Me divertí mucho escribiendo el papel de Clarissa de La tela de araña. Al principio tuve mis dudas con respecto al título; dudábamos si llamarla Clarissa encuentra un cadáver o La tela de araña, pero al final ganó este último. Estuvo dos años en cartel y me quedé muy satisfecha. Cuando Margaret Lockwood acompañaba al inspector de policía al sendero del jardín, estaba encantadora.

Más adelante escribiría otra obra para teatro llamada El visitante inesperado, y otra más que, aunque no tuvo mucho éxito entre el público, me satisfizo por completo. La llamé Veredicto: un mal título. Pensaba llamarla No hay flores de amaranto, título extraído de las palabras de Walter Landor: «No hay flores de amaranto en este lado de la tumba». Es mi mejor obra de teatro exceptuando Testigo de cargo. Creo que no tuvo éxito porque no era policíaca ni de suspense. Era una obra relacionada con el asesinato, pero su verdadero fondo es que un idealista es siempre peligroso y posible destructor de los que le aman; la obra plantea el interrogante de hasta qué punto puede uno sacrificar a las personas que ama; en las que cree, incluso en el caso de no ser correspondido.

De mis novelas policíacas, creo que las dos que más me gustan son La casa torcida e Inocencia trágica. Para mi sorpresa, al releerlas hace poco descubrí otra que me satisface plenamente: El caso de los anónimos. Es verdaderamente una prueba releer lo que se ha escrito hace unos diecisiete o dieciocho años. La propia forma de verlo cambia y algunas superan las pruebas y otras no.

Una joven hindú que me entrevistó una vez, preguntándome un montón de tonterías, entre ellas incluyó:

—¿Ha publicado alguna vez un libro que considere malo de verdad?

Contesté con indignación que no. Ninguno ha salido exactamente como yo quería y nunca he quedado completamente satisfecha, pero si hubiese pensado que uno de mis libros era malo, no lo habría publicado.

Sin embargo creo que estuve bastante cerca con El misterio del tren azul. Cada vez que lo leo lo encuentro vulgar, lleno de estereotipos y con una trama sin interés. Siento decir que a mucha gente le gusta. Siempre se ha dicho que no es cosa de escritores el juzgar su propia obra.

Será muy triste el día en que no pueda escribir más, pero sé que no debo ser ansiosa. Después de todo es una suerte poder hacerlo aún a los setenta y cinco años. Creo que debo conformarme y estar preparada para cuando llegue el momento. De hecho, he considerado varias veces la idea de retirarme este año, pero al final el que mi último libro se esté vendiendo mejor que los anteriores me ha hecho desistir: no me ha parecido el momento oportuno. Quizá la edad tope sea los ochenta.
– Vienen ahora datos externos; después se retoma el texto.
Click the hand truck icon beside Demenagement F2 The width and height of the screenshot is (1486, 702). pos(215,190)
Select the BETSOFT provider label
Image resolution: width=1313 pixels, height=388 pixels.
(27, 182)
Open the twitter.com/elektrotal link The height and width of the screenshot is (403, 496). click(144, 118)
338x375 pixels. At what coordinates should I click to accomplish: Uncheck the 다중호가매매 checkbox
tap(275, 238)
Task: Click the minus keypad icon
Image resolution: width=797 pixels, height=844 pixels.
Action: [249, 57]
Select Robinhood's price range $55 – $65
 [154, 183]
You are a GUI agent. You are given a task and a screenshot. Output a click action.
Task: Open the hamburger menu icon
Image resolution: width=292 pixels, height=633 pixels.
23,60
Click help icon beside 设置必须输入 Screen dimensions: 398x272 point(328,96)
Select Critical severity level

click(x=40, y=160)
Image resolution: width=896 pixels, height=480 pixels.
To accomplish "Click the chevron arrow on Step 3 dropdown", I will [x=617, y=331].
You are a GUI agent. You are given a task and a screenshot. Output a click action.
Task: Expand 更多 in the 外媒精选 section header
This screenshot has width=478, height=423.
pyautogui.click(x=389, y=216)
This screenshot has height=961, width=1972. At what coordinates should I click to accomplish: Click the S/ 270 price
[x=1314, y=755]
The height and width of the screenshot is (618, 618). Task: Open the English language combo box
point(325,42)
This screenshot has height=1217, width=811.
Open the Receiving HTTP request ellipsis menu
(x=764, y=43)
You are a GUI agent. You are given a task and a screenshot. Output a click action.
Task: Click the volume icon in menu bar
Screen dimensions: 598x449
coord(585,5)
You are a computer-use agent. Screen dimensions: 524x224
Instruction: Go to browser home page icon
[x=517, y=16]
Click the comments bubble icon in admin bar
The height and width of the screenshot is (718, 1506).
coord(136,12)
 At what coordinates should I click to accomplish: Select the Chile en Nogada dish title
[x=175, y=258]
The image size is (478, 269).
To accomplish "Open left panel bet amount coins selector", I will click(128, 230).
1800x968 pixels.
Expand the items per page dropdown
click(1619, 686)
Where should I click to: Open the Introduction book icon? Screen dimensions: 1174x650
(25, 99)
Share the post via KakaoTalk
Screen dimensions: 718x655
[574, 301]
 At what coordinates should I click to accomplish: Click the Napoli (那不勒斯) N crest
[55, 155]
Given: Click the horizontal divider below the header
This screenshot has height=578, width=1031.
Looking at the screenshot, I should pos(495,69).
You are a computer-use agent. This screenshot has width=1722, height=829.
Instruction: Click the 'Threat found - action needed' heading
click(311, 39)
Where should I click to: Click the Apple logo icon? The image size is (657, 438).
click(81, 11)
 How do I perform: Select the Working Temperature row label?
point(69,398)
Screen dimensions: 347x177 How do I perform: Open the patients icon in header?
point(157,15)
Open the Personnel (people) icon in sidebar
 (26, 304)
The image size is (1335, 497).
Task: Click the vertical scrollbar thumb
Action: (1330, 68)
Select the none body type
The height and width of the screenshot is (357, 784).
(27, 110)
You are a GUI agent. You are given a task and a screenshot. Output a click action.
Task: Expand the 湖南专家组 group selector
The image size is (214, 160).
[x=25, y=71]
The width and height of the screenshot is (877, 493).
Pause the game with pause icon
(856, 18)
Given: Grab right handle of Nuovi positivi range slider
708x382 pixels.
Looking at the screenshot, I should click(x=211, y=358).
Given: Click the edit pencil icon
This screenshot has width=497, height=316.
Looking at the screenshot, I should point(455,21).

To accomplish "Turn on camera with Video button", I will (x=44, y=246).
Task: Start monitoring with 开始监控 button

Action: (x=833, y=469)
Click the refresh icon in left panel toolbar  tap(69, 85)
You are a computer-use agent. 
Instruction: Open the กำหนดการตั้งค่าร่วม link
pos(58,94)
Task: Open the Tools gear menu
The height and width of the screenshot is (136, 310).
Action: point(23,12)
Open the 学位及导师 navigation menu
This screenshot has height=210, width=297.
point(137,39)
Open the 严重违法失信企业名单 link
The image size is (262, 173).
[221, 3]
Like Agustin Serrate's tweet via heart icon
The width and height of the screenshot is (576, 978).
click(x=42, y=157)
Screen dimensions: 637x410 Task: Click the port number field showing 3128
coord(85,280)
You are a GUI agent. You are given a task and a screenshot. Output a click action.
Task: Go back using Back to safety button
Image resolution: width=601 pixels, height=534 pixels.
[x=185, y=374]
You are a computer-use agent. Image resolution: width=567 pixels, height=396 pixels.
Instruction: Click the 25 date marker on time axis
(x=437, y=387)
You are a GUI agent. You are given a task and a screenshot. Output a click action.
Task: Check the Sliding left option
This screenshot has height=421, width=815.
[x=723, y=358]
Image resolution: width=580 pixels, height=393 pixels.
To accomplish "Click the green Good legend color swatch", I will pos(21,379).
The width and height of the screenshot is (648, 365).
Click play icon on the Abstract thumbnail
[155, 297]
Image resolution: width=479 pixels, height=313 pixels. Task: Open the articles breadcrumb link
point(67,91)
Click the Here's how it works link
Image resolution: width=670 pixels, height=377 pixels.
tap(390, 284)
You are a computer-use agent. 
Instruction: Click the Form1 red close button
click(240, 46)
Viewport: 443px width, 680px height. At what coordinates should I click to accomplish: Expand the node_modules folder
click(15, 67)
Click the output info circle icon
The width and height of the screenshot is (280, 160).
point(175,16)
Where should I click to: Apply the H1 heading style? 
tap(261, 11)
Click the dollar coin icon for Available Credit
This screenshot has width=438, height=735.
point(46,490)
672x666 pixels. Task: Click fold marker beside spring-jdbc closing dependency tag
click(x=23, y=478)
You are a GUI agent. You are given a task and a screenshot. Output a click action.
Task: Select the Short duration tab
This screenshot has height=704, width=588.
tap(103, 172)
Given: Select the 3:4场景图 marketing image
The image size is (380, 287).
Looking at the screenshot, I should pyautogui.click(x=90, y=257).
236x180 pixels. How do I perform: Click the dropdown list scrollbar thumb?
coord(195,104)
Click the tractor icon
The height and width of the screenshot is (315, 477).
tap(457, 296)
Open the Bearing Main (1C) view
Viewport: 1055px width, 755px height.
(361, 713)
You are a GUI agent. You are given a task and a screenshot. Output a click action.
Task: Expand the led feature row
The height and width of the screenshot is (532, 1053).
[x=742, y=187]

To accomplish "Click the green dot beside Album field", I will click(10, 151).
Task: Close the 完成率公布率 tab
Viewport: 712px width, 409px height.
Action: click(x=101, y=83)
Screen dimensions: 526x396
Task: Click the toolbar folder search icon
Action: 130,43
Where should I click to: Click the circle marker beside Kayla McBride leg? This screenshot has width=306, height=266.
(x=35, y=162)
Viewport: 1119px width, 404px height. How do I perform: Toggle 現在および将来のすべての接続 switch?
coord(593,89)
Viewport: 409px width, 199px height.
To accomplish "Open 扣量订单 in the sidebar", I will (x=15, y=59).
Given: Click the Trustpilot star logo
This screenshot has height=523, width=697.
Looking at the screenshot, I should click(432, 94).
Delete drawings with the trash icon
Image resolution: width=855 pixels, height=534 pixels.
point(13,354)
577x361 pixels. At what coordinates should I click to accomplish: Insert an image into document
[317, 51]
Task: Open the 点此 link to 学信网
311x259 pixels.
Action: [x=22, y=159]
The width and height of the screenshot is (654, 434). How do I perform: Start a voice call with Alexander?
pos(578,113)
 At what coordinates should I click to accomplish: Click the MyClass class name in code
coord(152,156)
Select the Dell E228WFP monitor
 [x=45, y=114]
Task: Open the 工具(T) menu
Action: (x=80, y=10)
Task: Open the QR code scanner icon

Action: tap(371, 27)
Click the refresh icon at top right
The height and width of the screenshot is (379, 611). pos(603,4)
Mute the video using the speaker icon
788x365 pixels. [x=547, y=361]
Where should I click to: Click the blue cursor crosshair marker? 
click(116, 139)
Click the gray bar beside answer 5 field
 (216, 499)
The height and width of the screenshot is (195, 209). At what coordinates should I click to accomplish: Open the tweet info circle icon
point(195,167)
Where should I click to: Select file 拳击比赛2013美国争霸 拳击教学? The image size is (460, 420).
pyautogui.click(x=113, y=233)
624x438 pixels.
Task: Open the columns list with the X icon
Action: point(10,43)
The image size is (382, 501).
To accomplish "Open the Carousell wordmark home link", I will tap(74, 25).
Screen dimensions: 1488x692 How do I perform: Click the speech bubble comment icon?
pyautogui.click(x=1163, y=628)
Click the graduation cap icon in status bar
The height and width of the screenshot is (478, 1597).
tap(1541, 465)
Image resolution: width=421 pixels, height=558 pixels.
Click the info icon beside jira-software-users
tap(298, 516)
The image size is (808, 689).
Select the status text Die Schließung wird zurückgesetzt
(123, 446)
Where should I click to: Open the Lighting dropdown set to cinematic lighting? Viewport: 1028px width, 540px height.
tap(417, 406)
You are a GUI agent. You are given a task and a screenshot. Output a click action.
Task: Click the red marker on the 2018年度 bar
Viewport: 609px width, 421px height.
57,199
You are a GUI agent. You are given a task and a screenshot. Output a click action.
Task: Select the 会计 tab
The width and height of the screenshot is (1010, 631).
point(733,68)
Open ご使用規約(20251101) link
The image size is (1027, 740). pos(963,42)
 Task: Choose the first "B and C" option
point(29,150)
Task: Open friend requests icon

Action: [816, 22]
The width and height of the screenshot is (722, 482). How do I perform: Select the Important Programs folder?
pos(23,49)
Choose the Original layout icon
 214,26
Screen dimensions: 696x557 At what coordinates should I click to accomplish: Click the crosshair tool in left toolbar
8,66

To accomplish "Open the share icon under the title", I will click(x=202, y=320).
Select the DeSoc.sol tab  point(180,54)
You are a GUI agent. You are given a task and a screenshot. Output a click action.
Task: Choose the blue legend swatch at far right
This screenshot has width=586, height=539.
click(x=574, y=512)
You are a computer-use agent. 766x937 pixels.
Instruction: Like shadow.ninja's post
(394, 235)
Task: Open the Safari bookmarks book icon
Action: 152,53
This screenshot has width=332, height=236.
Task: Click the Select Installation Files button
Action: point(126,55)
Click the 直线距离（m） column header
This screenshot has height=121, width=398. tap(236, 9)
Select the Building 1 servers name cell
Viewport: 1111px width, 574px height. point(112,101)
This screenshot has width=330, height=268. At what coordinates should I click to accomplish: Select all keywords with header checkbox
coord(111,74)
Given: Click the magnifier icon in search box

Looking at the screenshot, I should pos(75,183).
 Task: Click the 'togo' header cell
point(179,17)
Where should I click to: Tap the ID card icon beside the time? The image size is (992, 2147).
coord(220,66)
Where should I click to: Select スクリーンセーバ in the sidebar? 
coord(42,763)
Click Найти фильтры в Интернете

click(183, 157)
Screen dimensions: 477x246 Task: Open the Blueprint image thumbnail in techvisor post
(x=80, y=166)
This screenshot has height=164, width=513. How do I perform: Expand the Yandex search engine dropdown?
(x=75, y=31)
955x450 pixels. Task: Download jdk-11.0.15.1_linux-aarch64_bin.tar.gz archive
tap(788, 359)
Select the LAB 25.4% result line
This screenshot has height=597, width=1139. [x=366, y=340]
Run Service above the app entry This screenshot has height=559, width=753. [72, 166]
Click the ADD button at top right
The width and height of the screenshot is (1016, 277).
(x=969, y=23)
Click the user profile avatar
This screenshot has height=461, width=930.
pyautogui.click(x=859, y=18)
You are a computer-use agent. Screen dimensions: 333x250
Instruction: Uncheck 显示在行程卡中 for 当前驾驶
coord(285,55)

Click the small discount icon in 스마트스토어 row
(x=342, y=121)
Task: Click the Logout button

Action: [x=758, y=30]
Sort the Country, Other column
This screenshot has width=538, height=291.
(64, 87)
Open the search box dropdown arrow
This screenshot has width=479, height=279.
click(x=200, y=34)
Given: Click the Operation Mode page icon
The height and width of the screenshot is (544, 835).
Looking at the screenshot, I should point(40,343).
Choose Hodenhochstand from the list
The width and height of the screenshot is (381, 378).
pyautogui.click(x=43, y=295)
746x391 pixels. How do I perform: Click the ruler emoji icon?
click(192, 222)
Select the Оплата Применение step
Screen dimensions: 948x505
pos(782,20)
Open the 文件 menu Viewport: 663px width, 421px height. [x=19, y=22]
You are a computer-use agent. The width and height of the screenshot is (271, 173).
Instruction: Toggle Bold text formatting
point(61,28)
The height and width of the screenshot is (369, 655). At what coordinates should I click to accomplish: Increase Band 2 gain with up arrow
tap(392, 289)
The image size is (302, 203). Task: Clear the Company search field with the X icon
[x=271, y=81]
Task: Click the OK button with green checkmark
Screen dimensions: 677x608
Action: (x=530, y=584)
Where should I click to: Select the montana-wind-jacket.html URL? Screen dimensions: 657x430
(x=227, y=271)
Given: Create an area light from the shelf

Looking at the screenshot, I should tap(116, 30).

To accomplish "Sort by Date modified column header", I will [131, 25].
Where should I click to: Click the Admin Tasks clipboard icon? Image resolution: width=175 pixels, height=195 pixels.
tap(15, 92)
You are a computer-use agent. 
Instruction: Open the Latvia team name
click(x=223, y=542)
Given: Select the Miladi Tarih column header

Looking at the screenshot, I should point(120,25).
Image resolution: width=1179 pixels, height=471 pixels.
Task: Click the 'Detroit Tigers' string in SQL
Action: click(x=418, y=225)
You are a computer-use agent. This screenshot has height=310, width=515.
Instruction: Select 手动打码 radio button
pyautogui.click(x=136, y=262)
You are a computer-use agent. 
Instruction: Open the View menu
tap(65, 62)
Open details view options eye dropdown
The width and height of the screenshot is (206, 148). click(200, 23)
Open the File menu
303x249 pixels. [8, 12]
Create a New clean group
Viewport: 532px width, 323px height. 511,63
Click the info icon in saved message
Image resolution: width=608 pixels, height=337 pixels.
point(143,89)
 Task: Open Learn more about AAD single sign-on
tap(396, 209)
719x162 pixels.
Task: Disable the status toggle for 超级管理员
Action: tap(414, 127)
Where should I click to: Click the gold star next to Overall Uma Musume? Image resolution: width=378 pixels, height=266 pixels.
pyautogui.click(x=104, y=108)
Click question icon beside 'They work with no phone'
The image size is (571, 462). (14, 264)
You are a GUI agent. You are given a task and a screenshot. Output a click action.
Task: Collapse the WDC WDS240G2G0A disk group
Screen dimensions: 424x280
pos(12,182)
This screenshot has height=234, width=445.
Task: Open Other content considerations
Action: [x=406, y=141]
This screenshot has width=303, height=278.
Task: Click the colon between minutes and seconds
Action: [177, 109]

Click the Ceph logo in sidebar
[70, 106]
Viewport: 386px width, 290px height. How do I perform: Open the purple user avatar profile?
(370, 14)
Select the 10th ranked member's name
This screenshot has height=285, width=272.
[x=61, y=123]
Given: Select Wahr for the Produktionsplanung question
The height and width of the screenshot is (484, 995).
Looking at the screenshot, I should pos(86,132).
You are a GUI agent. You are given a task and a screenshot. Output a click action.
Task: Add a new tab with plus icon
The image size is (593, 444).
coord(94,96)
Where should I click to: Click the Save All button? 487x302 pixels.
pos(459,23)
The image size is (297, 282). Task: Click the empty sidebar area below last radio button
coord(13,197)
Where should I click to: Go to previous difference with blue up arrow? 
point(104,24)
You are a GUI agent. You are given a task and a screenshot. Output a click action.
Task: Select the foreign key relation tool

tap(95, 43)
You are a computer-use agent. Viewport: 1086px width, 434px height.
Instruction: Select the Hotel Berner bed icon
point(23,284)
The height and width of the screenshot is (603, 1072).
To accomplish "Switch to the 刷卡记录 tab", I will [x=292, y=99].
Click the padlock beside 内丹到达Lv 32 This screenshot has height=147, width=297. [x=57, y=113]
He disfrutado mucho la segunda primavera que comienza cuando termina la vida de las emociones y relaciones personales; de repente he encontrado —a los cincuenta años, digamos— que una nueva vida se ha abierto ante mí, repleta de ocasiones para pensar, estudiar o leer. Al llegar a esta edad, se descubre el placer de asistir a exposiciones, conciertos y a la ópera, con el mismo entusiasmo que a los veinte o veinticinco años. Durante cierto tiempo la vida personal absorbe las propias energías, pero en esta edad recobra de nuevo la libertad de volver la vista a lo que nos rodea. Se disfruta del ocio; se goza de las cosas. Se es joven aún para divertirse en viajes por el extranjero, aunque sin darse los trotes que se daba uno antes. Parece como si un nuevo caudal de ideas y pensamientos surgiera en ti. Con el tiempo, por supuesto, llegan las penalidades de la vejez: el descubrimiento de que constantemente se resiente algún lugar del cuerpo: si no se tiene lumbago, se pasa uno el invierno con reumatismo en el cuello de manera que es un calvario volver la cabeza o se tienen trastornos de artritis en las rodillas y no se puede estar mucho tiempo de pie ni bajar cuestas demasiado empinadas; todo esto ocurre cuando se llega a la vejez y hay que aceptarlo. Creo, de todas maneras, que el agradecimiento que uno siente por el regalo de la vida durante estos años, es mucho más fuerte y vital que nunca. Tiene algo de la realidad y de la intensidad de los sueños; a mí, todavía me entusiasma soñar.